Когда я обернулась, мамы и след простыл.
Через два дня позвонил папа.
— Мы в приемном покое, — сказал он. — Мама вся желтая, у нее рвота.
Я тут же помчалась к ним. Мама лежала в смотровой с тазиком в обнимку. Она была в красной рубашке, в джинсах и… вся желтая.
Глаза. Лицо. Даже руки были желтые.
При этом всего неделю назад мама чувствовала себя лучше некуда. В свои семьдесят один она ежедневно проходила пешком по нескольку миль. Причем знала всех, кто жил вдоль ее маршрута, так как завела эту привычку давно. В своей церкви она вела занятия физкультурой. Она правильно питалась, не пила спиртного и в жизни не выкурила ни одной сигареты.
Человека такой чистой жизни, как она, еще поискать. Принимать тайленол от головной боли ее приходилось заставлять чуть не силой. Мама была такой здоровой, что у нее даже врача не было.
Желтуха обычно сопровождает проблемы с печенью.

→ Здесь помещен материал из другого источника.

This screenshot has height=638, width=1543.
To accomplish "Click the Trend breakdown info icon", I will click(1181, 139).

Но мама никогда не пила алкоголя и не вступала ни в какие предосудительные связи, так откуда у нее серьезные проблемы?
— Что-то сдавливает желчную протоку, — говорил мне папа. — Что-то внутри поджелудочной. От этого она такая желтая.
— Рак поджелудочной? — ляпнула я.
— Я не знаю. Надеюсь, что нет, — твердым, как всегда, голосом, отвечал папа.

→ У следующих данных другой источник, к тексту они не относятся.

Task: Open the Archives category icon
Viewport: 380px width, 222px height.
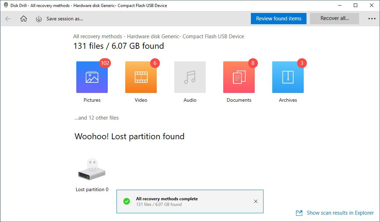Action: click(288, 77)
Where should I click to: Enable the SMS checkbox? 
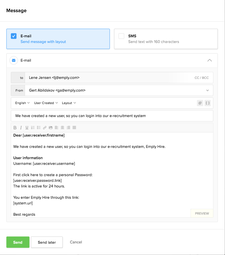[122, 36]
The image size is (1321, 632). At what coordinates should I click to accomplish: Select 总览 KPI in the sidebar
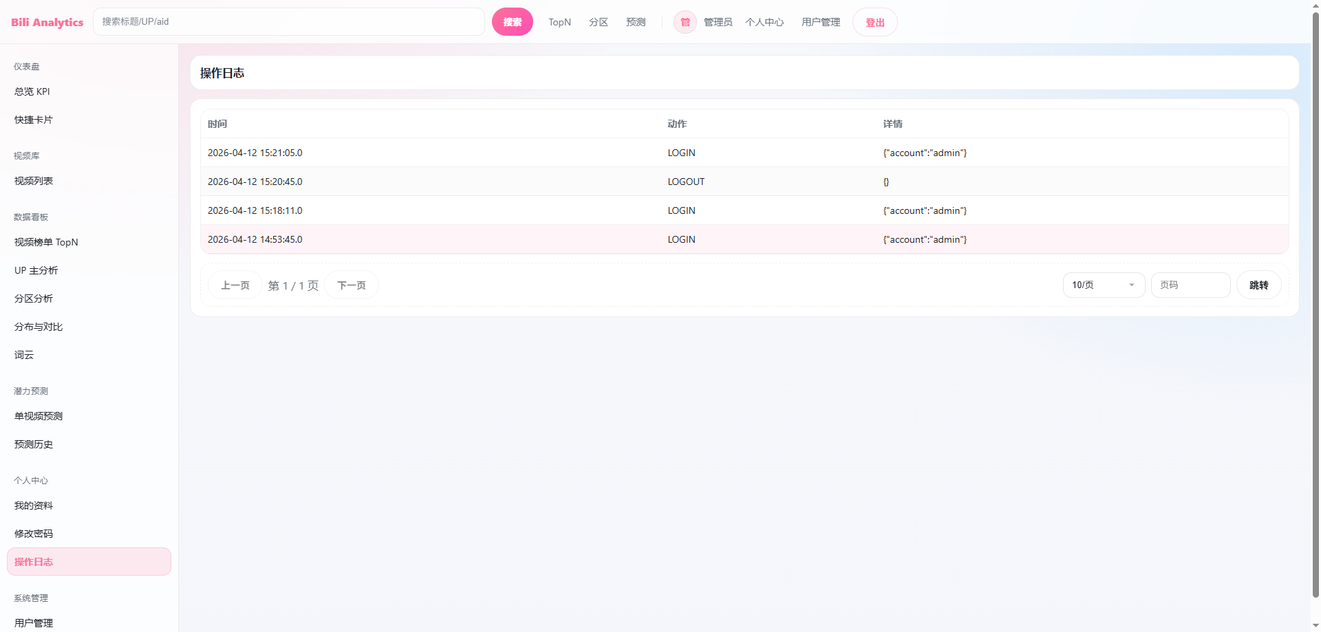click(32, 91)
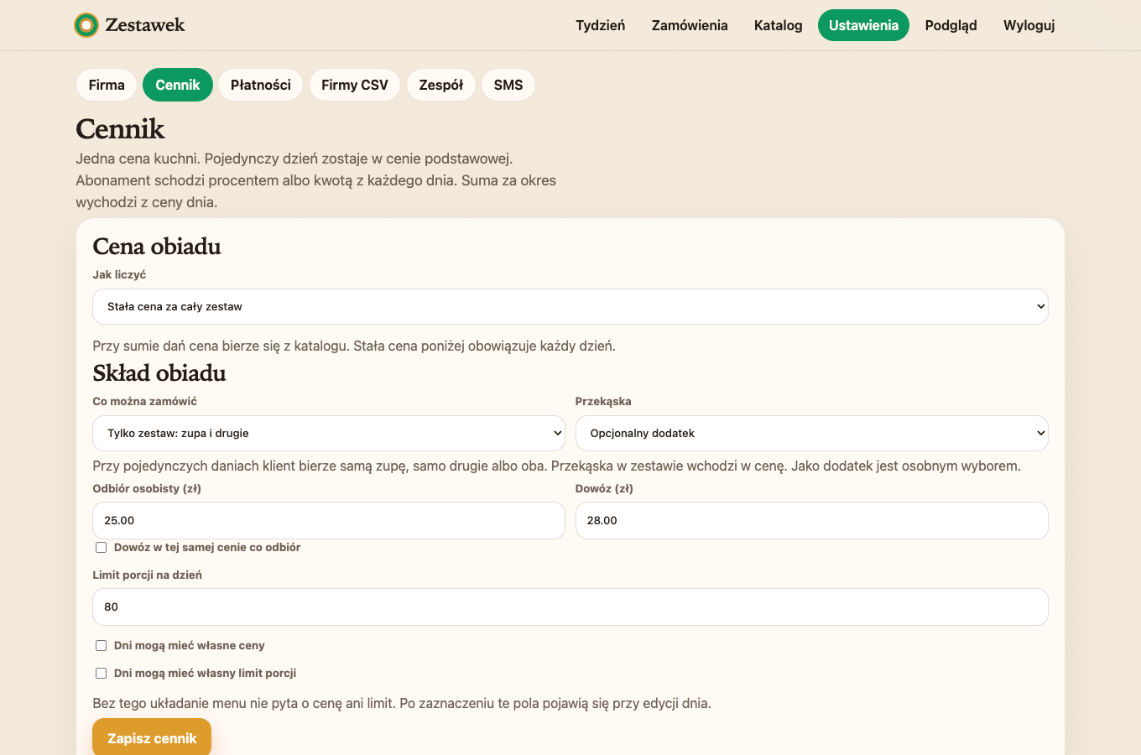Click the Zapisz cennik button

[x=152, y=738]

Врачи сказали нам, что единственный способ узнать наверняка — удалить новообразование немедленно. Операция едва не убила ее — дважды. Четыре месяца после того, как ей разрезали живот, моя мать не покидала больницы и не отключалась от системы жизнеобеспечения.
Временами, пока она лежала в отделении интенсивной терапии, состояние ее было таким тяжелым, что нам случалось вскакивать и спешить к ней среди ночи. Сколько раз я держала мой айфон у ее уха и проигрывала ее любимый гимн «Святая земля», уверенная, что ей не пережить этот день.
Был момент, когда Стефани, папа и я обсуждали ее похороны. «Я хочу, чтобы это было торжество Жизни, а не смерти», — сказал папа.
Стефани и сейчас вспоминает, что не видела картины печальнее, чем когда я ковыляла на слабеющих ногах по больничному коридору, спеша добраться до матери, пока та не истекла кровью и не умерла.